The number of cases in which digital evidence is collected is rising far faster than the number of forensic investigators available to do the examinations. And police now realize that digital evidence can be used to solve crimes-that is, as part of the investigation process- whereas in the past it was mainly a tool for assisting in convictions.
Cell phones may be equipped with “self-destruct” applications that wipe their data if they receive a particular text, so it is now standard practice to store phones in a shielded metal box, called a Faraday cage, which blocks radio waves. But many cell phones will “forget” their stored memory if left off for too long, so the Faraday cages must be equipped with power strips and cell phone chargers. Because many low-end cell phones have proprietary plugs, police must seize chargers as well. However, some phones will wipe their data if they can’t call home, whereas others will encrypt their data with algorithms too powerful for law enforcement to decipher.
Further complicating the investigator’s job is the emergence of cloud computing and other technologies for storing data on the Internet. As a result of the cloud, there is no way to ensure that a seized cell phone actually holds the suspect’s data-the phone might simply be a tool for accessing a remote server. A law enforcement professional who is authorized to search a device may not have legal authority to use information on that device to access remotely stored data. Worse still, the data might be deleted in the meantime by one of the suspect’s collaborators.

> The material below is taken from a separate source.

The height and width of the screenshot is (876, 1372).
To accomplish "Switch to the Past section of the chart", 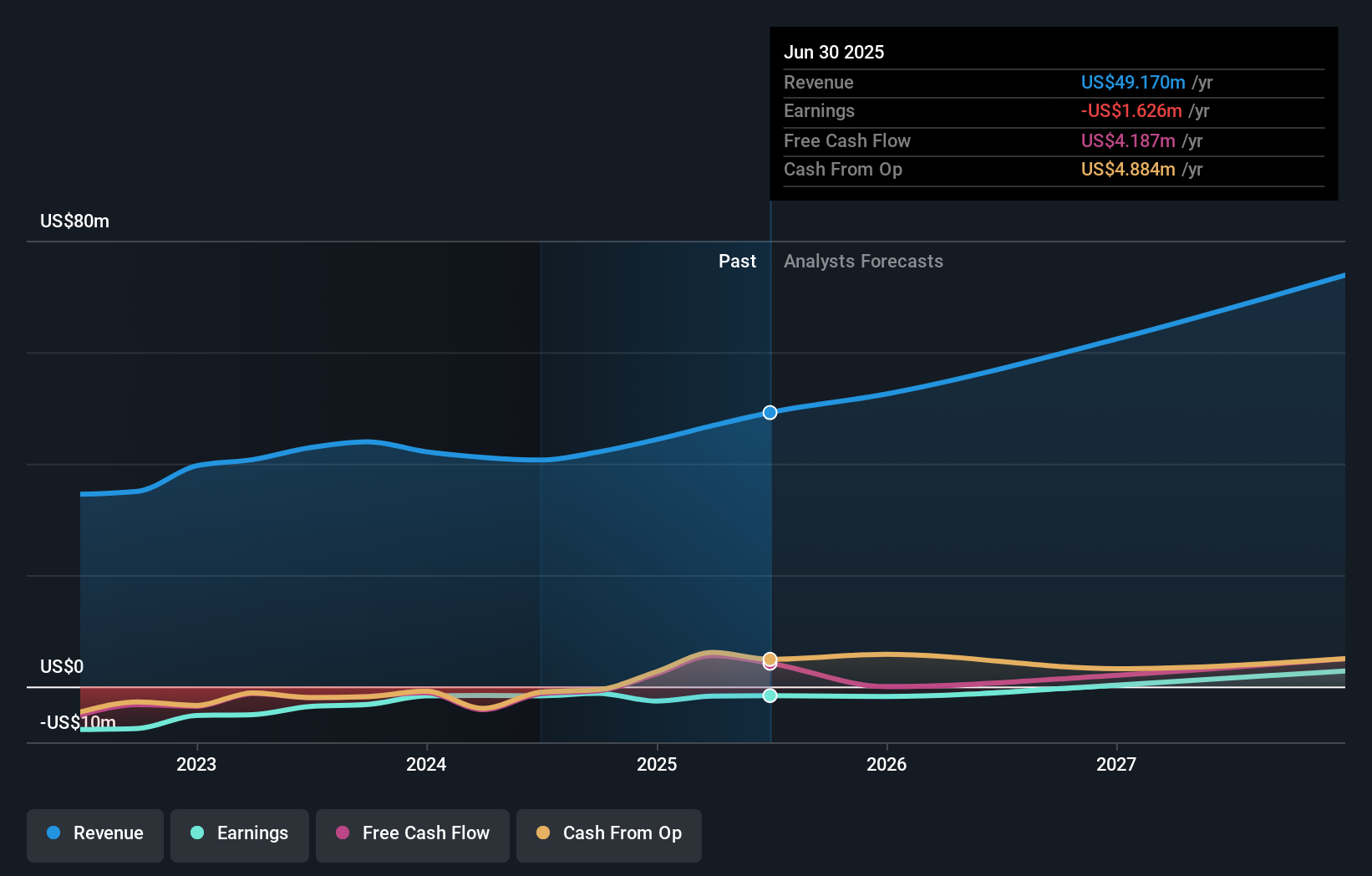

Despite its technical sophistication and reliance on the minutiae of digital systems, the single biggest challenge facing digital forensics practice today has a decidedly human dimension: the lack of qualified people to serve as researchers and practitioners. Not merely the result of the general tech shortage, the very nature of digital forensics makes staffing significantly harder than in other disciplines. Because the field’s mission is to understand any data that might be stored, we need individuals who have knowledge of both current and past computer systems, applications, and data formats. We need generalists in a technological society that increasingly rewards experts and specialization. .
One way to address this training problem is to look for opportunities to break down forensic problems into modular pieces so that experts in related fields can make meaningful contributions. I believe that another approach is to show how the underlying principles and current tools of digital forensics can be widely applied throughout our society. This relevancy should increase research into tools and hopefully expand the user base of the software.
Many of the tools of digital forensics can be used for privacy auditing. Instead of finding personal information that might be relevant to a case, businesses and individuals can use the tools to look for the inappropriate presence of personal information left behind because of bugs or oversight. Likewise, individuals can use programs such as file carvers to recover photographs that have been accidentally deleted from digital cameras.
More generally, as our cars, street signs, communication systems, electrical networks, buildings, and even social interactions are increasingly computerized, digital forensics is likely to be one of the only ways of understanding these systems when they misbehave-or when they are subverted.
Without developing fundamentally new tools and capabilities, forensics experts will face increasing difficulty and cost along with ever-expanding data size and system complexity. Thus today’s digital detectives are in an arms race not just with criminals, but also with the developers of tomorrow’s computer systems.